[Stored records]
=======
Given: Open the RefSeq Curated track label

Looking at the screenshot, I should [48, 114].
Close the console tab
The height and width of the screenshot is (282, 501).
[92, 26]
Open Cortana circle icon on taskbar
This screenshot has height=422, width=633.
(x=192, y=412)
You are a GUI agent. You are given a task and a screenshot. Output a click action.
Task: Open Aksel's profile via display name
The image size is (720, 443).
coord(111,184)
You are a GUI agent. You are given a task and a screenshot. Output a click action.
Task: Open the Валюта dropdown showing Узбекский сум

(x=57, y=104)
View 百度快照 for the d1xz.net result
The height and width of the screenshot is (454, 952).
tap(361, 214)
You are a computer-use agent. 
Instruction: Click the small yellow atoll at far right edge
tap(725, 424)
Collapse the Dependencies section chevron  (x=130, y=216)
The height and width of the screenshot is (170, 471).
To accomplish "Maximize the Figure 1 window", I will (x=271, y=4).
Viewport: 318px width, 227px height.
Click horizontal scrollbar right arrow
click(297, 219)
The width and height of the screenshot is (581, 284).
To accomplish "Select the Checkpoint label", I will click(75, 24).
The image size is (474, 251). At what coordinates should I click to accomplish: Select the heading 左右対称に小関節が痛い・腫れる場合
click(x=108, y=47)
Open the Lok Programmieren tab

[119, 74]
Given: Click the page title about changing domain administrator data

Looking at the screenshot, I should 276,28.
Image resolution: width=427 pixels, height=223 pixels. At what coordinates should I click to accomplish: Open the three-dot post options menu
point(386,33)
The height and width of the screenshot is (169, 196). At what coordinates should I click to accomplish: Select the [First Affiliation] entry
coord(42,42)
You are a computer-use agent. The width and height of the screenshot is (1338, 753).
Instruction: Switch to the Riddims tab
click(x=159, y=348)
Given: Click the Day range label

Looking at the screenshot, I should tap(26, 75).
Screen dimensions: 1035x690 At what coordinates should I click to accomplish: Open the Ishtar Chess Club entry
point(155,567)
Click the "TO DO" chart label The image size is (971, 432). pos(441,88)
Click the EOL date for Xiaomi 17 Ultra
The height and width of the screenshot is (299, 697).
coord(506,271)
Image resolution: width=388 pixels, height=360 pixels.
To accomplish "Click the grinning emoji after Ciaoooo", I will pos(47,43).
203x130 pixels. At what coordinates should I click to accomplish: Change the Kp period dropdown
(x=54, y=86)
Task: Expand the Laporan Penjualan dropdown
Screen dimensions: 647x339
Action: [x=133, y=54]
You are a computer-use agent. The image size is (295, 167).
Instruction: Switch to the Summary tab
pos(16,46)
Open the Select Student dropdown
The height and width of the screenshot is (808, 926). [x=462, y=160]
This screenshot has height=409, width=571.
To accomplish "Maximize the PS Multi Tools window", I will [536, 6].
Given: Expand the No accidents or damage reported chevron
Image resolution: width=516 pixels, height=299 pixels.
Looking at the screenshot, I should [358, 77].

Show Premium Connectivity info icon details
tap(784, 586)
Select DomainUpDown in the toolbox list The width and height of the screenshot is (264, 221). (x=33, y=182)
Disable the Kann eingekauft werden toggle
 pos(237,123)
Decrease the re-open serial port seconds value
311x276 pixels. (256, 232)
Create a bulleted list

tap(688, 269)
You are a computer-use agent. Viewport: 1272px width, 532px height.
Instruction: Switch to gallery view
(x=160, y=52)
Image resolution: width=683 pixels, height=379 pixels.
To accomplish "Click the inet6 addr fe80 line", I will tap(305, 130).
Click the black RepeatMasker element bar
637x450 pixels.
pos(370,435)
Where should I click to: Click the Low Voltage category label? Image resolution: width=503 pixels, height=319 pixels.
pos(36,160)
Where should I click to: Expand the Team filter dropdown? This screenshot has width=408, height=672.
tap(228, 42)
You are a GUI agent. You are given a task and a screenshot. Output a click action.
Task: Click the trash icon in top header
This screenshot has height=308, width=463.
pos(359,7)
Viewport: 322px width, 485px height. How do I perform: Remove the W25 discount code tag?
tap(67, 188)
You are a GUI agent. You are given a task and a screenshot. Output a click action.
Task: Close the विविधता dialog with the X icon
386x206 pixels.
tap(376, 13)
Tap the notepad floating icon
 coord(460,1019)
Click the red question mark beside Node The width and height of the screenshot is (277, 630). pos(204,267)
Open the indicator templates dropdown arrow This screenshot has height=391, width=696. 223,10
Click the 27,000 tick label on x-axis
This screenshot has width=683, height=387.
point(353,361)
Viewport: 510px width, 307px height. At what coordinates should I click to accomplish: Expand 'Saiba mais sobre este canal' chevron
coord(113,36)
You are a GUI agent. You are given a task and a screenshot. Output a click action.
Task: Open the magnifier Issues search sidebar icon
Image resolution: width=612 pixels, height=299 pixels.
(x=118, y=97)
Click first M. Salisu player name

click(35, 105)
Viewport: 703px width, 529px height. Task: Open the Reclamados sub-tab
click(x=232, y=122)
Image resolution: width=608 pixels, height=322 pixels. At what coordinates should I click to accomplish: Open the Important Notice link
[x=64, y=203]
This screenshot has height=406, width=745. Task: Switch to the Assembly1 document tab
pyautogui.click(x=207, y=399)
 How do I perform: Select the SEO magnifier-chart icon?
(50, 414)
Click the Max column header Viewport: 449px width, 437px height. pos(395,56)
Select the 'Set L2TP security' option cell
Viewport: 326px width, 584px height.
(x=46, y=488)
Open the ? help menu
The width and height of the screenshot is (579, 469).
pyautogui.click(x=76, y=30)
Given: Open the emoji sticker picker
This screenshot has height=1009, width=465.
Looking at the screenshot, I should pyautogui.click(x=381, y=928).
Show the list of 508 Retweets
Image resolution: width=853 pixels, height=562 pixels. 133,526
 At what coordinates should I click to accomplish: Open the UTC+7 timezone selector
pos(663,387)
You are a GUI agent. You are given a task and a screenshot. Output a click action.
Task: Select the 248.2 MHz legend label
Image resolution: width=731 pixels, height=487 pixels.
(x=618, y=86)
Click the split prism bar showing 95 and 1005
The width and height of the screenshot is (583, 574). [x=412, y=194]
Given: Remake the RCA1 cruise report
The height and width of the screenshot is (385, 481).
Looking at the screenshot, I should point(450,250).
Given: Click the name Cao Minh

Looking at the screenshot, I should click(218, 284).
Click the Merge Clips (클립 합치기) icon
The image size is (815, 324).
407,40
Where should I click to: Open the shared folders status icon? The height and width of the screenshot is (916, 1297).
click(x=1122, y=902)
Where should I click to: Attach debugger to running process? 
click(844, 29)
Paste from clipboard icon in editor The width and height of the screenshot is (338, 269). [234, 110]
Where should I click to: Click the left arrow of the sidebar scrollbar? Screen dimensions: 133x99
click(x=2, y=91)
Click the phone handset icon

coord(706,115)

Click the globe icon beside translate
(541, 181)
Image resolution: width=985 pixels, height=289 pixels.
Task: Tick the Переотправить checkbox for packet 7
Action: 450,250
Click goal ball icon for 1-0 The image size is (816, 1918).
=======
- WHAT NEEDS TO BE DONE: Please transcribe all of the data above exactly.

- OUTPUT FOR THIS TASK:
Given: Open the RefSeq Curated track label

Looking at the screenshot, I should [48, 114].
Close the console tab
The height and width of the screenshot is (282, 501).
[92, 26]
Open Cortana circle icon on taskbar
This screenshot has height=422, width=633.
(x=192, y=412)
You are a GUI agent. You are given a task and a screenshot. Output a click action.
Task: Open Aksel's profile via display name
The image size is (720, 443).
coord(111,184)
You are a GUI agent. You are given a task and a screenshot. Output a click action.
Task: Open the Валюта dropdown showing Узбекский сум

(x=57, y=104)
View 百度快照 for the d1xz.net result
The height and width of the screenshot is (454, 952).
tap(361, 214)
You are a computer-use agent. 
Instruction: Click the small yellow atoll at far right edge
tap(725, 424)
Collapse the Dependencies section chevron  (x=130, y=216)
The height and width of the screenshot is (170, 471).
To accomplish "Maximize the Figure 1 window", I will (x=271, y=4).
Viewport: 318px width, 227px height.
Click horizontal scrollbar right arrow
click(297, 219)
The width and height of the screenshot is (581, 284).
To accomplish "Select the Checkpoint label", I will click(75, 24).
The image size is (474, 251). At what coordinates should I click to accomplish: Select the heading 左右対称に小関節が痛い・腫れる場合
click(x=108, y=47)
Open the Lok Programmieren tab

[119, 74]
Given: Click the page title about changing domain administrator data

Looking at the screenshot, I should 276,28.
Image resolution: width=427 pixels, height=223 pixels. At what coordinates should I click to accomplish: Open the three-dot post options menu
point(386,33)
The height and width of the screenshot is (169, 196). At what coordinates should I click to accomplish: Select the [First Affiliation] entry
coord(42,42)
You are a computer-use agent. The width and height of the screenshot is (1338, 753).
Instruction: Switch to the Riddims tab
click(x=159, y=348)
Given: Click the Day range label

Looking at the screenshot, I should tap(26, 75).
Screen dimensions: 1035x690 At what coordinates should I click to accomplish: Open the Ishtar Chess Club entry
point(155,567)
Click the "TO DO" chart label The image size is (971, 432). pos(441,88)
Click the EOL date for Xiaomi 17 Ultra
The height and width of the screenshot is (299, 697).
coord(506,271)
Image resolution: width=388 pixels, height=360 pixels.
To accomplish "Click the grinning emoji after Ciaoooo", I will pos(47,43).
203x130 pixels. At what coordinates should I click to accomplish: Change the Kp period dropdown
(x=54, y=86)
Task: Expand the Laporan Penjualan dropdown
Screen dimensions: 647x339
Action: [x=133, y=54]
You are a computer-use agent. The image size is (295, 167).
Instruction: Switch to the Summary tab
pos(16,46)
Open the Select Student dropdown
The height and width of the screenshot is (808, 926). [x=462, y=160]
This screenshot has height=409, width=571.
To accomplish "Maximize the PS Multi Tools window", I will [536, 6].
Given: Expand the No accidents or damage reported chevron
Image resolution: width=516 pixels, height=299 pixels.
Looking at the screenshot, I should [358, 77].

Show Premium Connectivity info icon details
tap(784, 586)
Select DomainUpDown in the toolbox list The width and height of the screenshot is (264, 221). (x=33, y=182)
Disable the Kann eingekauft werden toggle
 pos(237,123)
Decrease the re-open serial port seconds value
311x276 pixels. (256, 232)
Create a bulleted list

tap(688, 269)
You are a computer-use agent. Viewport: 1272px width, 532px height.
Instruction: Switch to gallery view
(x=160, y=52)
Image resolution: width=683 pixels, height=379 pixels.
To accomplish "Click the inet6 addr fe80 line", I will tap(305, 130).
Click the black RepeatMasker element bar
637x450 pixels.
pos(370,435)
Where should I click to: Click the Low Voltage category label? Image resolution: width=503 pixels, height=319 pixels.
pos(36,160)
Where should I click to: Expand the Team filter dropdown? This screenshot has width=408, height=672.
tap(228, 42)
You are a GUI agent. You are given a task and a screenshot. Output a click action.
Task: Click the trash icon in top header
This screenshot has height=308, width=463.
pos(359,7)
Viewport: 322px width, 485px height. How do I perform: Remove the W25 discount code tag?
tap(67, 188)
You are a GUI agent. You are given a task and a screenshot. Output a click action.
Task: Close the विविधता dialog with the X icon
386x206 pixels.
tap(376, 13)
Tap the notepad floating icon
 coord(460,1019)
Click the red question mark beside Node The width and height of the screenshot is (277, 630). pos(204,267)
Open the indicator templates dropdown arrow This screenshot has height=391, width=696. 223,10
Click the 27,000 tick label on x-axis
This screenshot has width=683, height=387.
point(353,361)
Viewport: 510px width, 307px height. At what coordinates should I click to accomplish: Expand 'Saiba mais sobre este canal' chevron
coord(113,36)
You are a GUI agent. You are given a task and a screenshot. Output a click action.
Task: Open the magnifier Issues search sidebar icon
Image resolution: width=612 pixels, height=299 pixels.
(x=118, y=97)
Click first M. Salisu player name

click(35, 105)
Viewport: 703px width, 529px height. Task: Open the Reclamados sub-tab
click(x=232, y=122)
Image resolution: width=608 pixels, height=322 pixels. At what coordinates should I click to accomplish: Open the Important Notice link
[x=64, y=203]
This screenshot has height=406, width=745. Task: Switch to the Assembly1 document tab
pyautogui.click(x=207, y=399)
 How do I perform: Select the SEO magnifier-chart icon?
(50, 414)
Click the Max column header Viewport: 449px width, 437px height. pos(395,56)
Select the 'Set L2TP security' option cell
Viewport: 326px width, 584px height.
(x=46, y=488)
Open the ? help menu
The width and height of the screenshot is (579, 469).
pyautogui.click(x=76, y=30)
Given: Open the emoji sticker picker
This screenshot has height=1009, width=465.
Looking at the screenshot, I should pyautogui.click(x=381, y=928).
Show the list of 508 Retweets
Image resolution: width=853 pixels, height=562 pixels. 133,526
 At what coordinates should I click to accomplish: Open the UTC+7 timezone selector
pos(663,387)
You are a GUI agent. You are given a task and a screenshot. Output a click action.
Task: Select the 248.2 MHz legend label
Image resolution: width=731 pixels, height=487 pixels.
(x=618, y=86)
Click the split prism bar showing 95 and 1005
The width and height of the screenshot is (583, 574). [x=412, y=194]
Given: Remake the RCA1 cruise report
The height and width of the screenshot is (385, 481).
Looking at the screenshot, I should point(450,250).
Given: Click the name Cao Minh

Looking at the screenshot, I should click(218, 284).
Click the Merge Clips (클립 합치기) icon
The image size is (815, 324).
407,40
Where should I click to: Open the shared folders status icon? The height and width of the screenshot is (916, 1297).
click(x=1122, y=902)
Where should I click to: Attach debugger to running process? 
click(844, 29)
Paste from clipboard icon in editor The width and height of the screenshot is (338, 269). [234, 110]
Where should I click to: Click the left arrow of the sidebar scrollbar? Screen dimensions: 133x99
click(x=2, y=91)
Click the phone handset icon

coord(706,115)

Click the globe icon beside translate
(541, 181)
Image resolution: width=985 pixels, height=289 pixels.
Task: Tick the Переотправить checkbox for packet 7
Action: 450,250
Click goal ball icon for 1-0 The image size is (816, 1918).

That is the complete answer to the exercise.